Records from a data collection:
== == ==
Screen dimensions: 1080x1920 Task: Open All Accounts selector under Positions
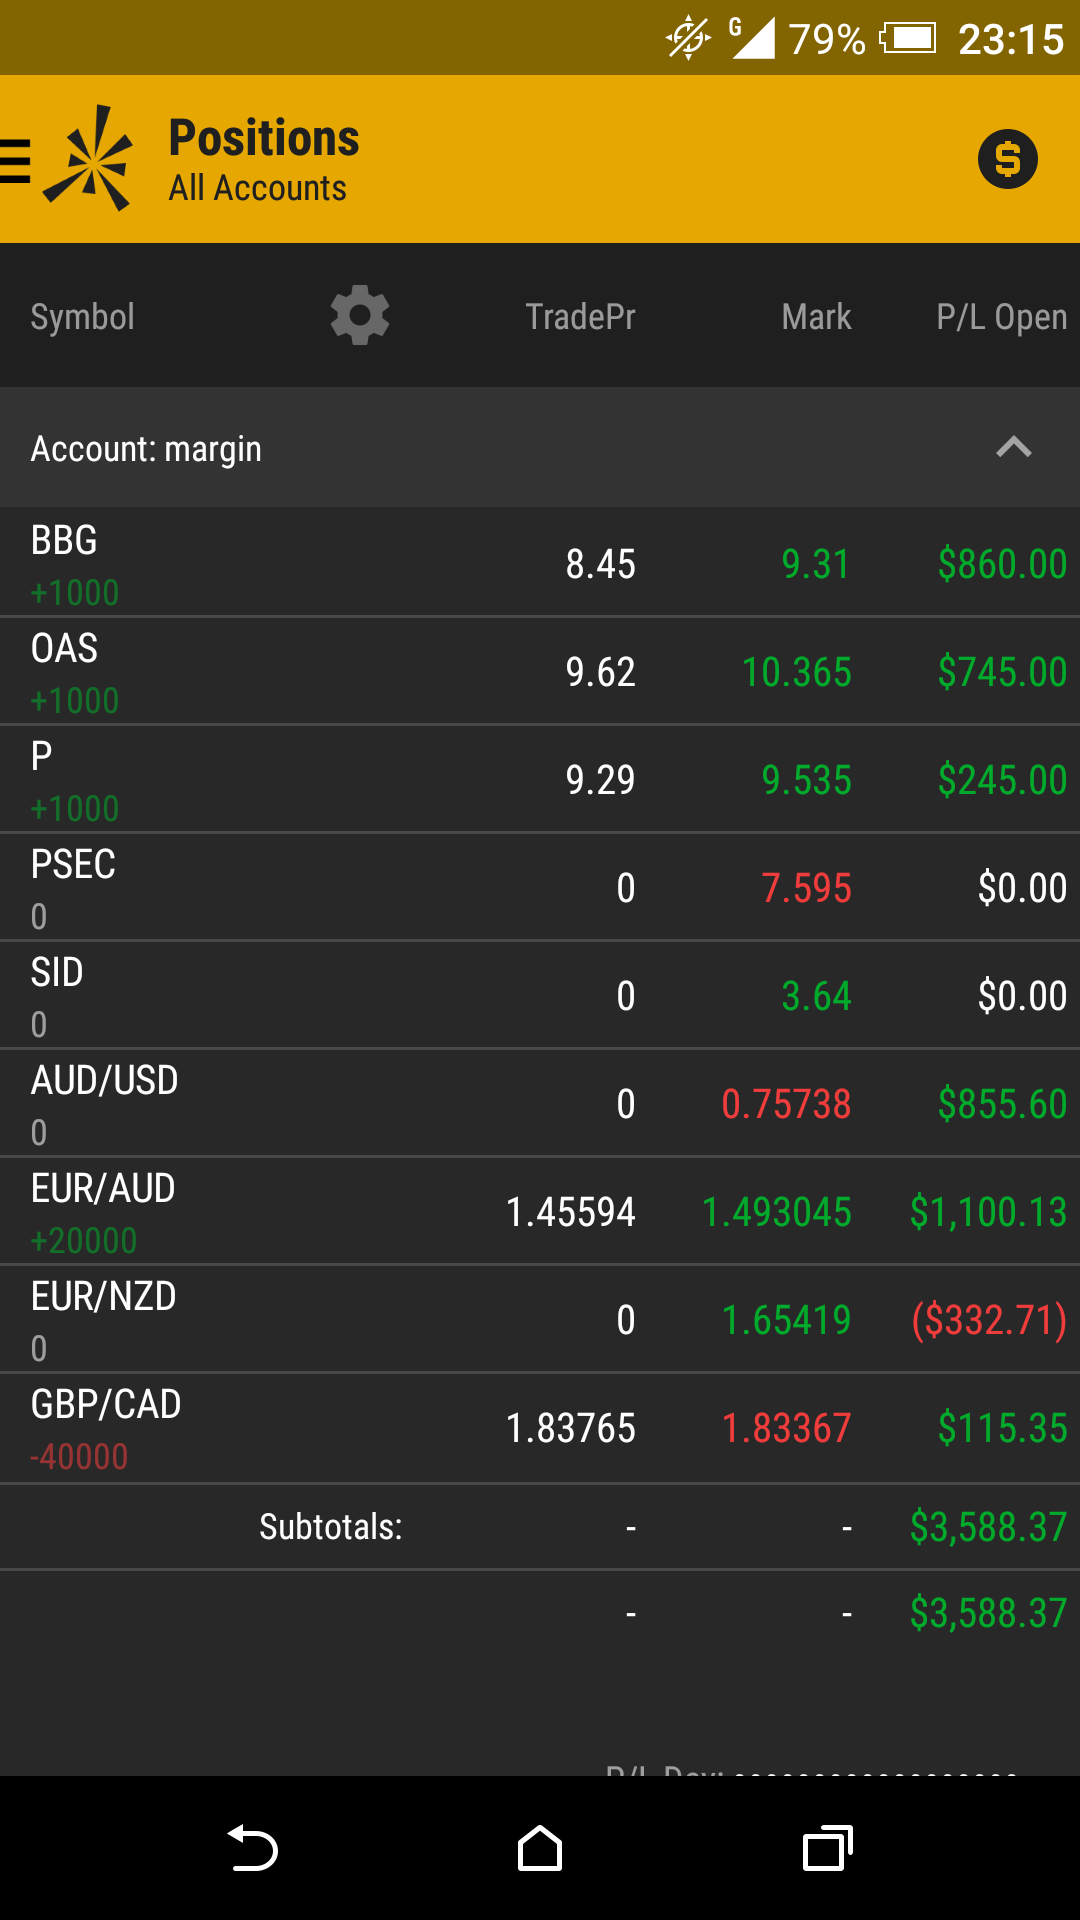(257, 188)
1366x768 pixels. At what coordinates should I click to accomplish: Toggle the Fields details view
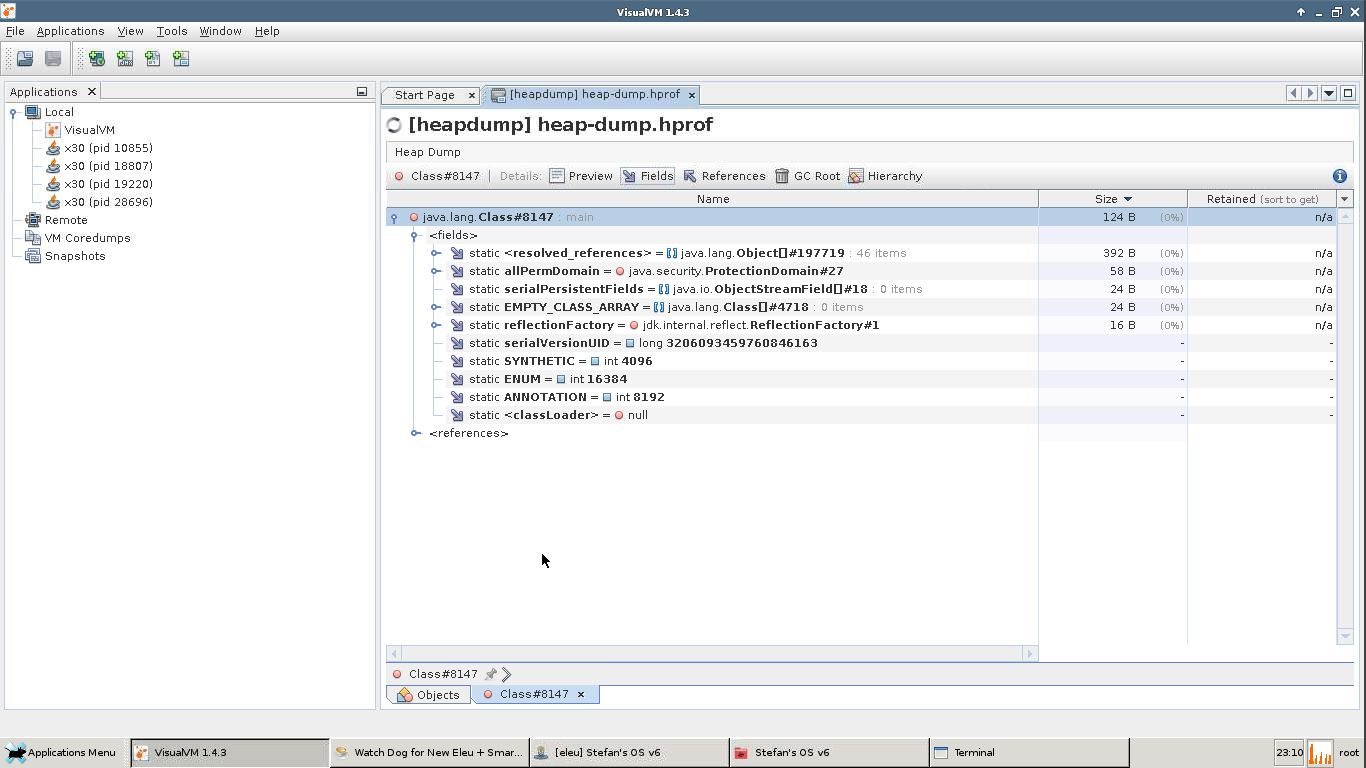click(647, 176)
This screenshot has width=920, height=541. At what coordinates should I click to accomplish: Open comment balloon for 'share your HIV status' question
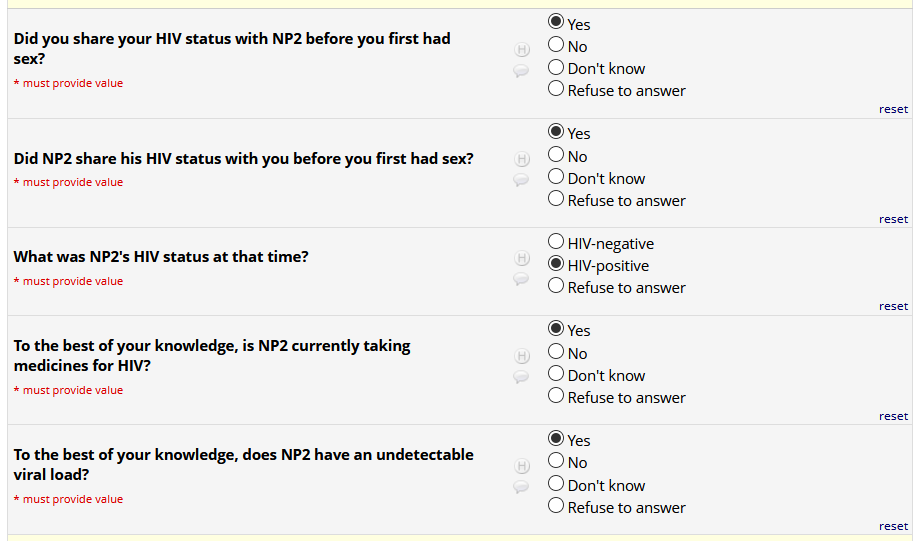[x=521, y=71]
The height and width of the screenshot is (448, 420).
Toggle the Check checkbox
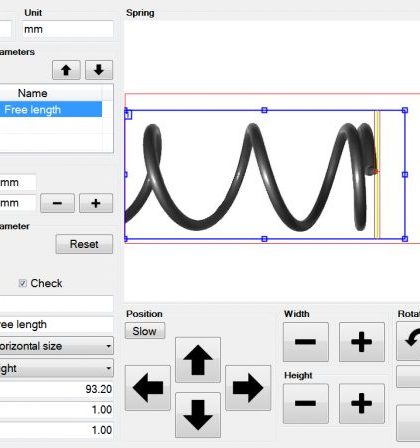coord(22,283)
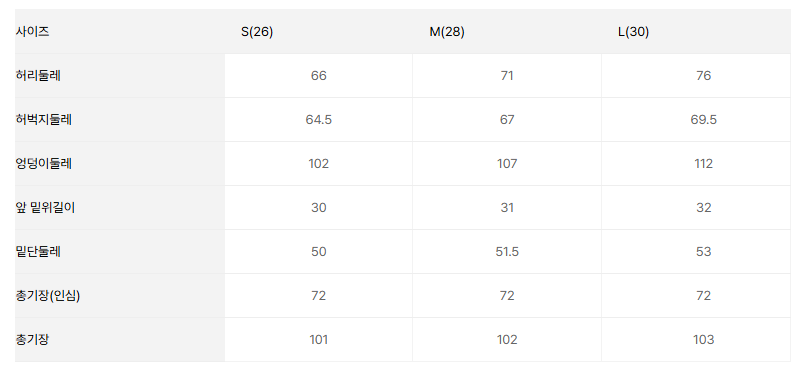Select the M(28) size column header
Image resolution: width=801 pixels, height=371 pixels.
(447, 32)
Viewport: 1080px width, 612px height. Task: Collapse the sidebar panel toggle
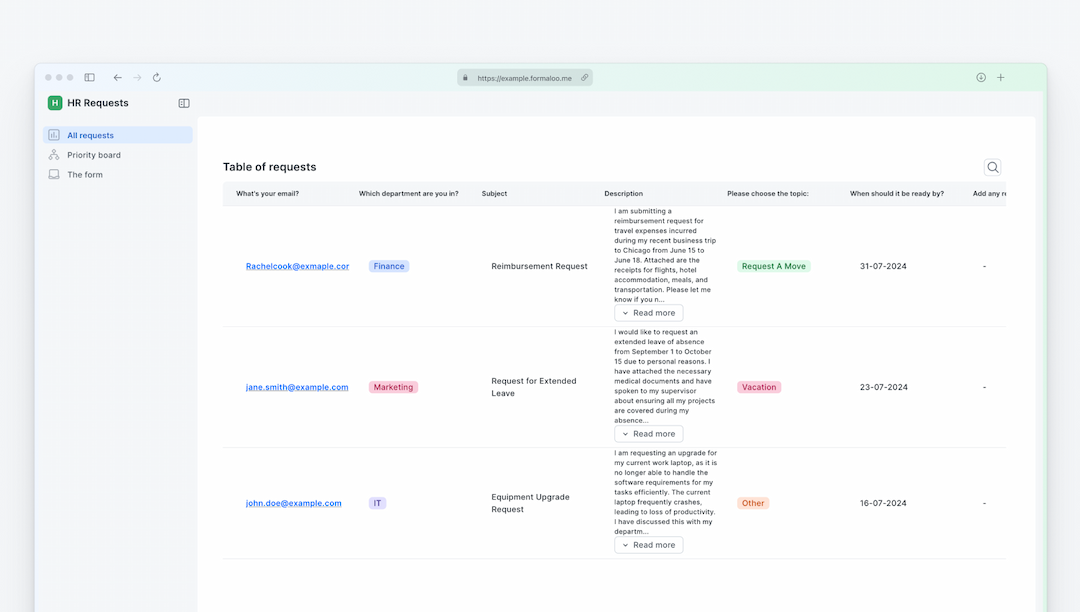click(183, 102)
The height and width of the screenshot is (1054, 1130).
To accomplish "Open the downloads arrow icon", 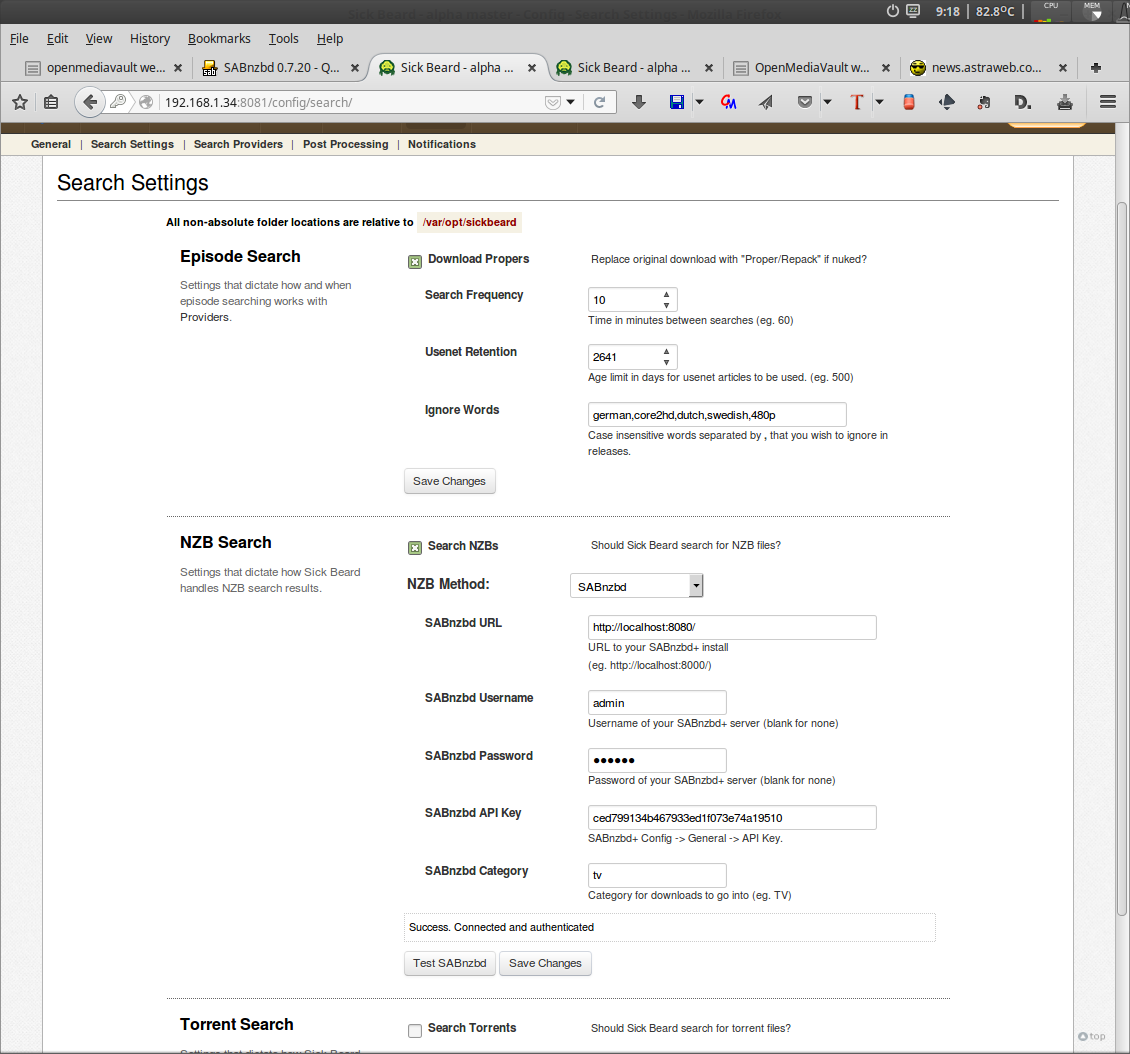I will point(639,102).
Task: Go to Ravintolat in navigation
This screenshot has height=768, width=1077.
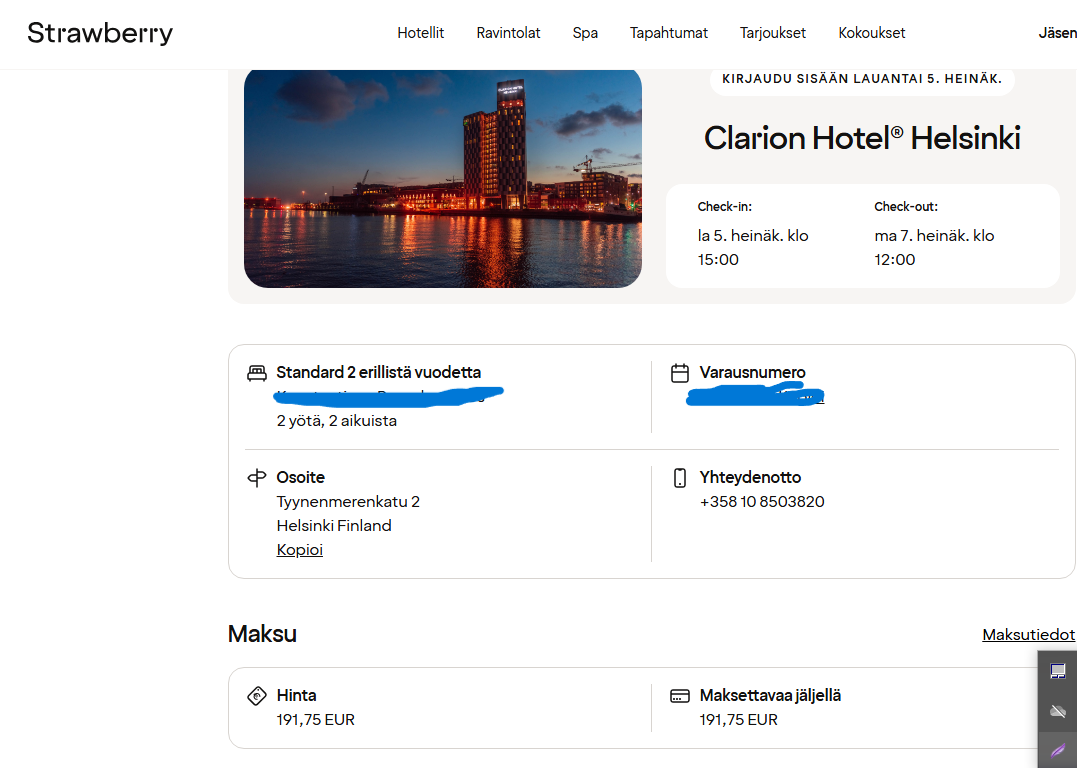Action: click(508, 33)
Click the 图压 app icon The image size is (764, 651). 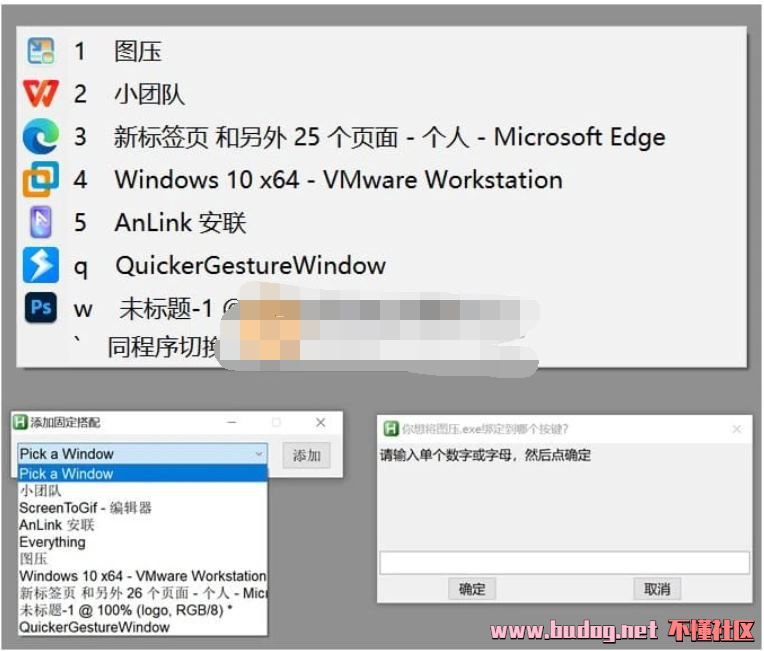[41, 51]
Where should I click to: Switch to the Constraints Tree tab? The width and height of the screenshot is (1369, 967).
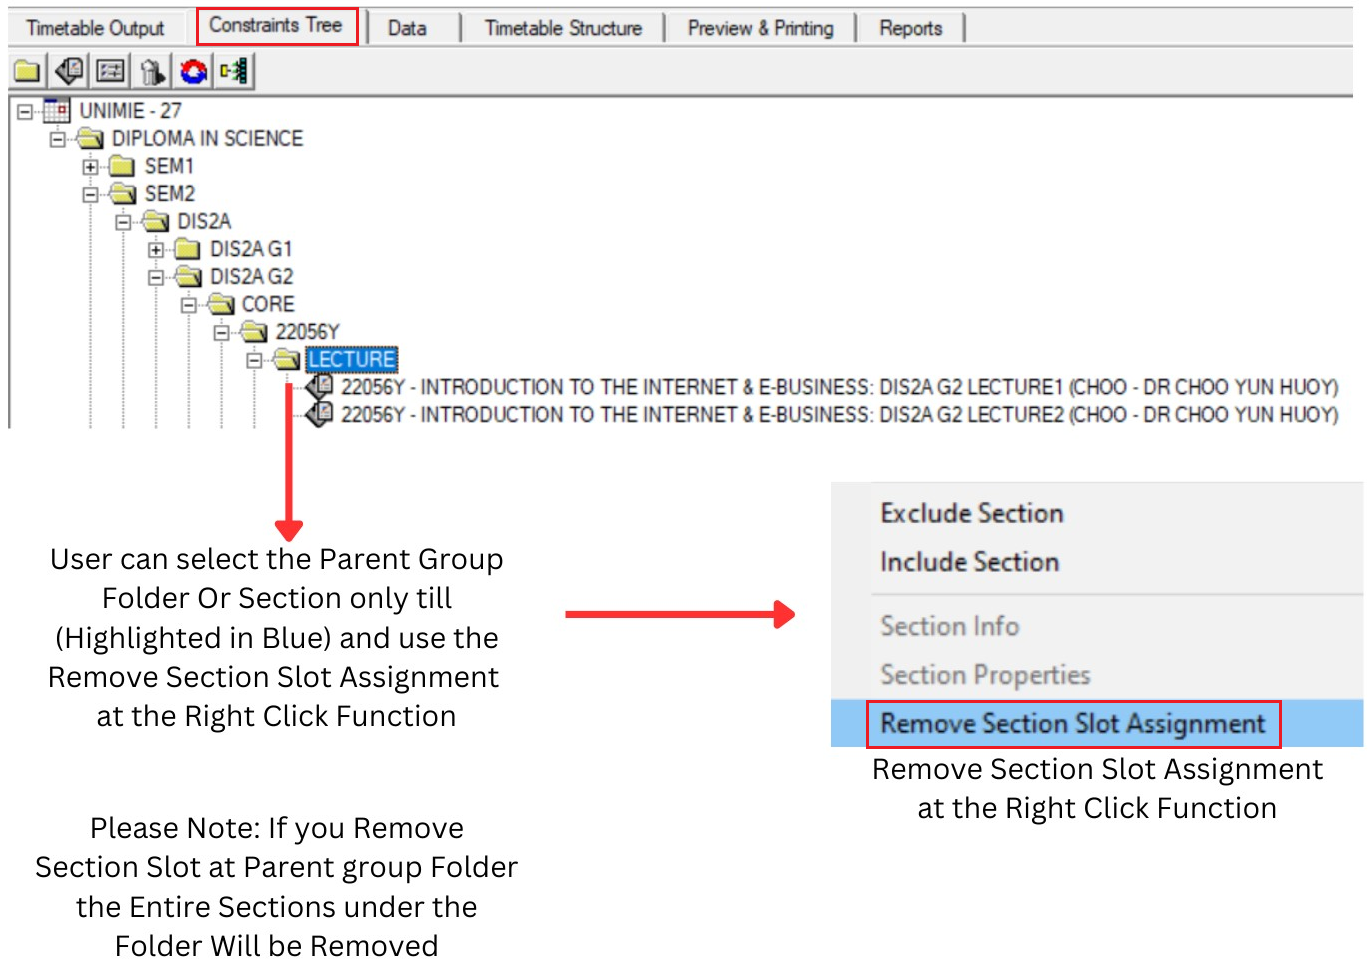click(277, 27)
== == ==
WHAT IS REQUIRED → What should come back is an exact copy of the lines above from the line with "The height and width of the screenshot is (448, 420)." to the line with "The height and width of the screenshot is (1054, 1130).", both included, minus the pictures.

RESULT OF THIS TASK →
The height and width of the screenshot is (448, 420).
Toggle the Check checkbox
coord(22,283)
Select the M(28) size column header
Image resolution: width=801 pixels, height=371 pixels.
(447, 32)
Viewport: 1080px width, 612px height. Task: Collapse the sidebar panel toggle
click(183, 102)
The height and width of the screenshot is (1054, 1130).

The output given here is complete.